PAGE TEXT:
— start —

Mats 11.03.03 at 10:54 pm
Now, the way you formulated it, if I get 10 days, I should of course swap since there are no 5 days leaves!
Mats 11.03.03 at 11:02 pm
Or taken the other way round:
Let’s say the chances really are 50/50 for getting a better deal when swapping. Given that first get the number n, chances for getting n/2 and 2*n are equal. But if the chances for getting a number and another that is four times as big are *always* equal, regardless of the number, then all numbers without limit has to be equally likely.
So you really have an infinite distribution. And you are being sloppy with infinites.
Boronx 11.03.03 at 11:04 pm
Seriously, though, you can make this equation work by asking what the referrent for ‘y’ is. Well, it’s got an expected value of it’s own: 1.5X. So if we take that into account, the expected value of the switch is: becomes: (2y/6)+(4/y/6) = y
boronx 11.03.03 at 11:05 pm
that’s (4y/6)
Mats 11.03.03 at 11:12 pm
How does the sloppiness then cause the paradox – it’s the same as my stripped pick a number game above. The distribution is infinite. So with any number of days we get in the first envelope, it is infinitely unlikely that we actually should have gotten such a low number, a finite one, from an infinite distribution. So we should actually swap. But this conclusion is only valid for infinitely unlikely cases, and hence irrelevant.
Brian Weatherson 11.03.03 at 11:39 pm
Mats, you do need to hand-wave a little to get the case that the expected gain from swapping is always y/4 for all y. But you don’t need to do so to get the case that the expected gain from swapping is positive whatever value y takes. (Which is why I presented the Broome case.)

— end —

WHAT YOU WILL DO:
1 > Answer the following from the thread on swapping envelopes:
(a) In his 10:54 pm post, what reason does Mats give for swapping after getting 10 days?
(b) According to Mats, what must be true if the chances for getting a number and one four times as big are always equal?
(c) Which case does Brian Weatherson say he presented?
2 > For each statement, say whether the thread on swapping envelopes supports it, and quote the words that decide it:
(a) Mats holds that the conclusion to swap matters in ordinary cases.
(b) Brian Weatherson says hand-waving is needed to show that the expected gain from swapping is positive for every value of y.
(c) Mats describes the distribution as infinite.
3 > Give every posting time that appears in the thread on swapping envelopes, in the order shown.

PROVIDED RECORDS:
— start —

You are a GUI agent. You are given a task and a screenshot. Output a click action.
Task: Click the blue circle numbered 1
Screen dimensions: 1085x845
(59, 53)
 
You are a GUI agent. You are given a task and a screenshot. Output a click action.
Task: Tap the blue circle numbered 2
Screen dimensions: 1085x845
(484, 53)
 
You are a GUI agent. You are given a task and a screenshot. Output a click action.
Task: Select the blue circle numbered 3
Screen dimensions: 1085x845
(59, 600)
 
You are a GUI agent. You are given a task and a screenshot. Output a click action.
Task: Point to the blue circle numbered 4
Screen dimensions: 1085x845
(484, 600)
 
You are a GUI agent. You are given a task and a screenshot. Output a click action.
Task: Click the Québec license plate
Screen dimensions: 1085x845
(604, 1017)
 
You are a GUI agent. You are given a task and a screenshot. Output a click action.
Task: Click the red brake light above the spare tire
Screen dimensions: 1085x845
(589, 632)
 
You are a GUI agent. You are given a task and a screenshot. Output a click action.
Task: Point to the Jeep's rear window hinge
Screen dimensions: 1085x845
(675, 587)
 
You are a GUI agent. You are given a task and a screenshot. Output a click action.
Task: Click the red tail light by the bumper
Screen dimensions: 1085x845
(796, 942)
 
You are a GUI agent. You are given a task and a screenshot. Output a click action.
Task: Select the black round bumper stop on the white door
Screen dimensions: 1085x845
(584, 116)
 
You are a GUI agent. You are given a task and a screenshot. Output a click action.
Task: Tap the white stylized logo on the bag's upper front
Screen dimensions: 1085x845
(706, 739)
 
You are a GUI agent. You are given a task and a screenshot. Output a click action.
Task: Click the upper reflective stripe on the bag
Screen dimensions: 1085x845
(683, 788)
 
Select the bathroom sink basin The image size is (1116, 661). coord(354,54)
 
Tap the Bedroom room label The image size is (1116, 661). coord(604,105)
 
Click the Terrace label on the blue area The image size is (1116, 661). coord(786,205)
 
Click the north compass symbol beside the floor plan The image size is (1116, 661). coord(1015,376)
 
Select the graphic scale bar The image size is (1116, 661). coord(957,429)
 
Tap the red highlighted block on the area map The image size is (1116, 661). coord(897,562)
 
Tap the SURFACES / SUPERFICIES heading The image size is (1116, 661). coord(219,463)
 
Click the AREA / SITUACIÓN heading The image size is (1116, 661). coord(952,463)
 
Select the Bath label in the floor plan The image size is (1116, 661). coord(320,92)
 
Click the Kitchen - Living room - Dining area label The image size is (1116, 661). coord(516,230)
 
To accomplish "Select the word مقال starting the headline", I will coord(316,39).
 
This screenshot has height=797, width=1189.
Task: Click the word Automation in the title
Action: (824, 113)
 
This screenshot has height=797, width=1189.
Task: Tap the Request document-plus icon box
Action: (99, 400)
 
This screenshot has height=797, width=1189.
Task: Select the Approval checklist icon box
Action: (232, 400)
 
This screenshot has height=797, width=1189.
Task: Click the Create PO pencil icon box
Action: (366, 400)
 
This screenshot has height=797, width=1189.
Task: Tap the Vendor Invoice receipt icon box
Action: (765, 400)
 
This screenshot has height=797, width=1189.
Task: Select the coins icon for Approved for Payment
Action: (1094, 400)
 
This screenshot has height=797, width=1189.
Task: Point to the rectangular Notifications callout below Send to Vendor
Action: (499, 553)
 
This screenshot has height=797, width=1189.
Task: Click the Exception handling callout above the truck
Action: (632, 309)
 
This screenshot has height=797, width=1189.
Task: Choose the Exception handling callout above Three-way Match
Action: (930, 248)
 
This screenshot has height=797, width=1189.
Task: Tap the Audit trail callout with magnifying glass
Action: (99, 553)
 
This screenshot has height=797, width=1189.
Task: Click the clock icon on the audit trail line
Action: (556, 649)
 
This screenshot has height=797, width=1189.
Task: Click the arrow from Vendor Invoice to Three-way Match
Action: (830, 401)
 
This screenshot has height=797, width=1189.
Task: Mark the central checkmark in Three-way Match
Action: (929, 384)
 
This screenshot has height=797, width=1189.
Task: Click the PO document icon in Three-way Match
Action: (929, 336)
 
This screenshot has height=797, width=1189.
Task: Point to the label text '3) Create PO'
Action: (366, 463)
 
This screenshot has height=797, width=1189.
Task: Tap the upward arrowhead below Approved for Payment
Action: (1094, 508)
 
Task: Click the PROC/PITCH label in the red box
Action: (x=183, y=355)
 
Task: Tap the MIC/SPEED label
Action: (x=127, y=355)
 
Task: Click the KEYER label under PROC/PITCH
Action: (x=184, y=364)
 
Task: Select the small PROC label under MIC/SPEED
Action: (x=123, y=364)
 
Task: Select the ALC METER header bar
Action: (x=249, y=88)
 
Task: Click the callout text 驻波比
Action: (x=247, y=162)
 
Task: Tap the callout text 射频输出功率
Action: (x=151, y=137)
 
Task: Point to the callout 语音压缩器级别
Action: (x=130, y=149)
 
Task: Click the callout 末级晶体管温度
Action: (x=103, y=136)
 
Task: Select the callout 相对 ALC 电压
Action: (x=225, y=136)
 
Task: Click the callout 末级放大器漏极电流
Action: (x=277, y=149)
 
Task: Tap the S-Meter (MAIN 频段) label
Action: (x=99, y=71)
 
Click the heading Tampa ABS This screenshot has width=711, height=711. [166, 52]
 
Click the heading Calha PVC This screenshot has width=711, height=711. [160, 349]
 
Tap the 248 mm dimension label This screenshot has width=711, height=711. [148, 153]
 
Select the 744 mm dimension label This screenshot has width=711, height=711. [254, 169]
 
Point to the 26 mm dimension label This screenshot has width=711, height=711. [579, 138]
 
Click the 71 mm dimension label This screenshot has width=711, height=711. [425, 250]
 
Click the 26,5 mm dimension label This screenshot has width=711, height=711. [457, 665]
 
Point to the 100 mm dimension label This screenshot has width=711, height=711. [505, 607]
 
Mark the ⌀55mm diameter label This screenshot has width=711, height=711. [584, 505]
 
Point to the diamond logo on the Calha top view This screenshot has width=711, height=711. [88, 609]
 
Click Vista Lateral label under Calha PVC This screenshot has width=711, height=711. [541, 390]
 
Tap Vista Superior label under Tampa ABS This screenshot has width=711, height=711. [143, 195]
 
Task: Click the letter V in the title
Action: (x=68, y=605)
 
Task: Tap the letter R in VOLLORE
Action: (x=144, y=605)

— end —

RESPONSES IN ORDER:
1 >
(a) There are no 5-day leaves.
(b) All numbers without limit have to be equally likely.
(c) The Broome case.

2 >
(a) No: "But this conclusion is only valid for infinitely unlikely cases, and hence irrelevant."
(b) No: "But you don’t need to do so to get the case that the expected gain from swapping is positive whatever value y takes."
(c) Yes: "The distribution is infinite."

3 >
10:54 pm
11:02 pm
11:04 pm
11:05 pm
11:12 pm
11:39 pm